Records contained in a dataset
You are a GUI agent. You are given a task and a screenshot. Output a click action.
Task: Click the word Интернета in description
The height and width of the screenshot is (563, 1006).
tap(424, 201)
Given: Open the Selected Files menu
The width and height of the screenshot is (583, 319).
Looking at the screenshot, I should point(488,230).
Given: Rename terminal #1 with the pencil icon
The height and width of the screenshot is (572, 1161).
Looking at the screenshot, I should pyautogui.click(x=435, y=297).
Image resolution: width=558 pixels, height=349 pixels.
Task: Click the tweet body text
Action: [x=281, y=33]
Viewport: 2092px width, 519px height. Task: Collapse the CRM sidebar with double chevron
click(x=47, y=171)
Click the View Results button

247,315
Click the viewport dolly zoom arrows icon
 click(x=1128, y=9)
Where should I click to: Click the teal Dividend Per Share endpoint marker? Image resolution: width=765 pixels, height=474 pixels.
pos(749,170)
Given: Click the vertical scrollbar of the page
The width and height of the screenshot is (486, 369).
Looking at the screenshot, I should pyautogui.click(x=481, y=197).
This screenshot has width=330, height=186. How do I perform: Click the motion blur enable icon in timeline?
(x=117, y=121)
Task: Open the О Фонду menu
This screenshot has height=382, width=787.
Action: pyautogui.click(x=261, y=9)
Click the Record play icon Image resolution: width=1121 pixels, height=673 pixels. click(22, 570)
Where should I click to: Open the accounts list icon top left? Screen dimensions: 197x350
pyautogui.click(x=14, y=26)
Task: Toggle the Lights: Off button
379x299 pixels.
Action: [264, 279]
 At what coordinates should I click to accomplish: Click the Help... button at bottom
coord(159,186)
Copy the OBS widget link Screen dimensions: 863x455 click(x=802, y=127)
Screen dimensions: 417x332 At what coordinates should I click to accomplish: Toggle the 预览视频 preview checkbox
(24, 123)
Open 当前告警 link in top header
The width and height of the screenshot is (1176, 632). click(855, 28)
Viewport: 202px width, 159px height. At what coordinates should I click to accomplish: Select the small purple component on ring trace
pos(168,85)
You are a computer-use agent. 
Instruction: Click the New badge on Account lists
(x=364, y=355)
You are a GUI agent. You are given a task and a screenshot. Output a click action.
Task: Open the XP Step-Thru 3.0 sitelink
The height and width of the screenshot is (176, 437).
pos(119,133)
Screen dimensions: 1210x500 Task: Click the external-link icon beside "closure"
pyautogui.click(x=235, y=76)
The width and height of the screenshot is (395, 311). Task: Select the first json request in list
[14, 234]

## Work request
From the records above, reproduce exactly the lines from the one with "Task: Click the word Интернета in description" to the one with "Click the Record", both included, and no others.

## Answer to this task
Task: Click the word Интернета in description
The height and width of the screenshot is (563, 1006).
tap(424, 201)
Given: Open the Selected Files menu
The width and height of the screenshot is (583, 319).
Looking at the screenshot, I should point(488,230).
Given: Rename terminal #1 with the pencil icon
The height and width of the screenshot is (572, 1161).
Looking at the screenshot, I should pyautogui.click(x=435, y=297).
Image resolution: width=558 pixels, height=349 pixels.
Task: Click the tweet body text
Action: [x=281, y=33]
Viewport: 2092px width, 519px height. Task: Collapse the CRM sidebar with double chevron
click(x=47, y=171)
Click the View Results button

247,315
Click the viewport dolly zoom arrows icon
 click(x=1128, y=9)
Where should I click to: Click the teal Dividend Per Share endpoint marker? Image resolution: width=765 pixels, height=474 pixels.
pos(749,170)
Given: Click the vertical scrollbar of the page
The width and height of the screenshot is (486, 369).
Looking at the screenshot, I should pyautogui.click(x=481, y=197).
This screenshot has width=330, height=186. How do I perform: Click the motion blur enable icon in timeline?
(x=117, y=121)
Task: Open the О Фонду menu
This screenshot has height=382, width=787.
Action: pyautogui.click(x=261, y=9)
Click the Record play icon Image resolution: width=1121 pixels, height=673 pixels. click(22, 570)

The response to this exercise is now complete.